Consegne:
• A. Elenca tutte le espressioni che il testo sull'emigrazione riporta tra virgolette.
• B. Trascrivi fedelmente il passo del testo sull'emigrazione compreso tra "Uno sguardo più" e "la loro età)", estremi inclusi.

Estratto del documento:

==*==

EMIGRAZIONE:
QUALI PROSPETTIVE?
di Fulvio Papi
Sul fenomeno contemporaneo
dell’emigrazione è difficile non ripetere le giuste e pietose esortazioni a
considerare questo fatto storico come una prova morale per i paesi e per le
persone più ricche. Poco giovano le considerazioni di celebri tuttologi
convocati nei dibattiti tivù, dove l’apprezzamento vale soprattutto per chi
parla con misura, rispetto all’enfasi da polli spennati di personaggi convinti
che la verità si valga più del rumore, che dei tentativi di raggiungimento.
Oggi, tuttavia, anche a livello di senso comune, si sanno distinguere i diversi
contesti sociali che, fino a poco tempo fa, venivano considerati
unilateralmente come “emigrazione”. A questo proposito comincerei col mettere
da parte la più ricca enciclopedia filosofica sull’Altro che, probabilmente è
una ricerca teorica del soggetto, dopo la crisi definitiva delle filosofie del
soggetto. Tenere in considerazione l’altro ci offre una prospettiva che
consente di fuggire dalla costruzione oscura e fabulistica di “noi stessi nel
mondo” e, tuttavia, non è nemmeno la strada della “verità”, poiché è un punto
di vista, dato che l’altro sono in realtà gli altri, e quindi la complessità
simbolica delle esistenze sociali e dei loro poteri che esistono nel mondo,
secondo variabili della loro compatibilità. “Variabili” perché le differenze
culturali e sociali non sono affatto statiche, ma dipendono da fattori che
sottolineano, più o meno, i livelli di compatibilità secondo valori
relativamente stabili e congiunture più facilmente variabili. Non esiste una
teoria univoca per quello che può accadere nei singoli casi, anche se nella
cultura occidentale si è affermato un concetto di persona che vuole stabilire
le forme positive di eticità che devono essere presenti nelle diverse
circostanze dei rapporti che si stabiliscono con l’alterità. Anche se, anche in
questo caso, l’universalità del valore finisce coll’essere plasmata dalla
pluralità e dalle diverse circostanze dell’esistenza sociale. Se, da inesperti quali
siamo, gettiamo il nostro sguardo sull’emigrazione che arriva dall’Africa con
un “viaggio” che è a rischio della vita, semplifichiamo la comprensione, e
parliamo di fuggitivi dalle violenze della guerra e dalla persecuzione della
fame.
Uno sguardo più analitico tempera la risposta emotiva e distingue le due
sciagure, la guerra e la fame. La prima è più che sufficiente per animare una
solidarietà con i fuggitivi, la seconda ingloba ipotesi che comprendono un
sapere storico e sociale più ampio, e, indirettamente, anche il nostro futuro
che, in relazione ai flussi migratori, non pensiamo uguale al passato prossimo
o addirittura, con un pensiero del tutto sbagliato, “migliore” rispetto al
passato prossimo. È emersa ormai la convinzione che la maggior parte degli
emigranti abbandonano i loro paesi d’origine per trovare un’altra condizione di
vita, più sicura e più agevole. Questi giovani (poiché questa è la loro età)

==*==

Materiale fornito:
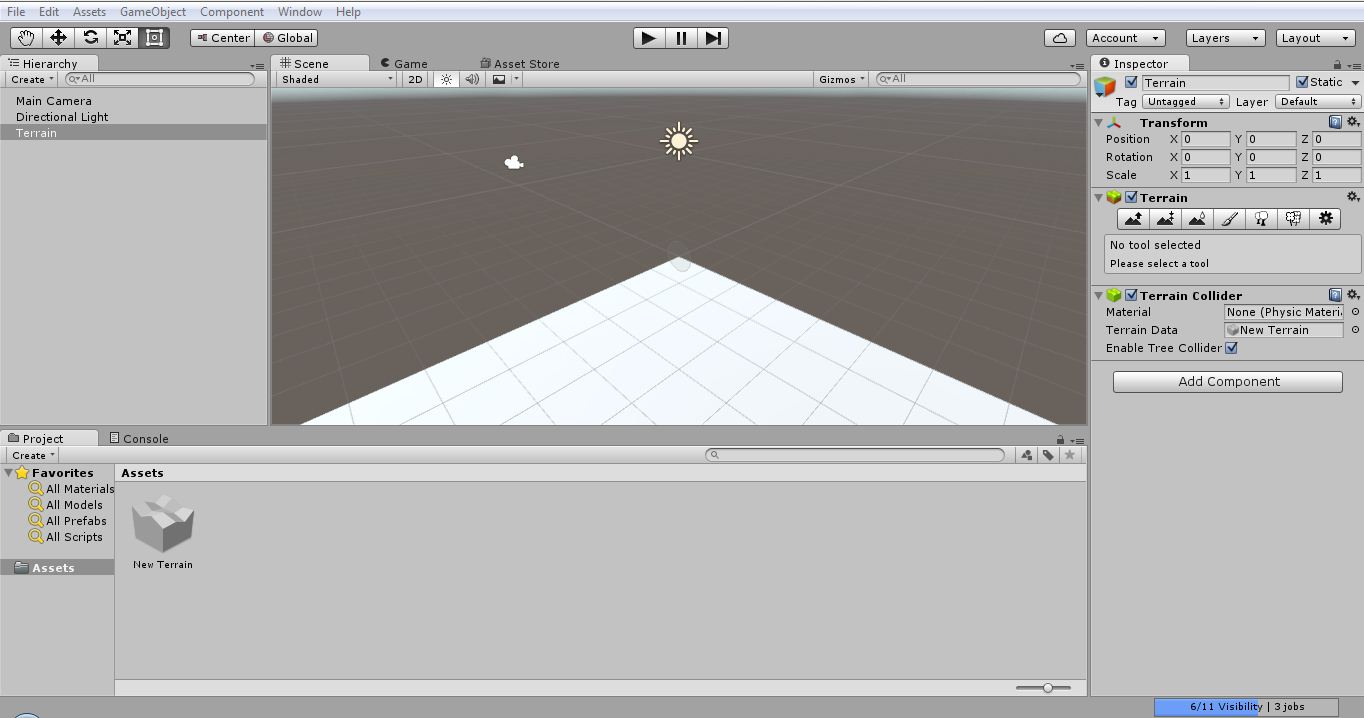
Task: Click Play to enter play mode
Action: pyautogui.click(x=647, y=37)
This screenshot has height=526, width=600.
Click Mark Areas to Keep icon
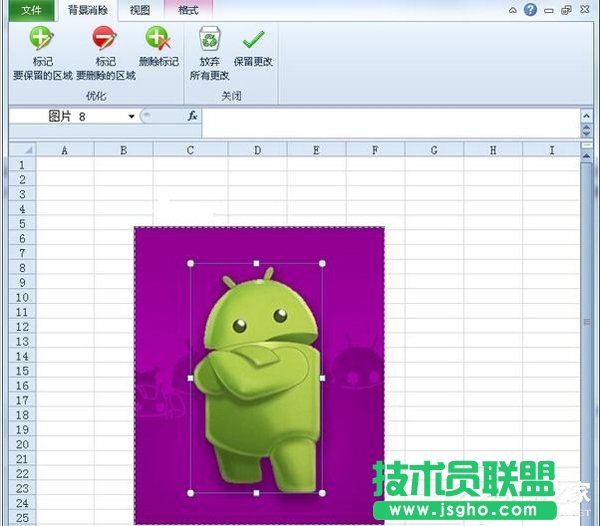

==*==

Soluzioni:
• A.
emigrazione
noi stessi nel mondo
verità
Variabili
viaggio
migliore

• B.
Uno sguardo più analitico tempera la risposta emotiva e distingue le due
sciagure, la guerra e la fame. La prima è più che sufficiente per animare una
solidarietà con i fuggitivi, la seconda ingloba ipotesi che comprendono un
sapere storico e sociale più ampio, e, indirettamente, anche il nostro futuro
che, in relazione ai flussi migratori, non pensiamo uguale al passato prossimo
o addirittura, con un pensiero del tutto sbagliato, “migliore” rispetto al
passato prossimo. È emersa ormai la convinzione che la maggior parte degli
emigranti abbandonano i loro paesi d’origine per trovare un’altra condizione di
vita, più sicura e più agevole. Questi giovani (poiché questa è la loro età)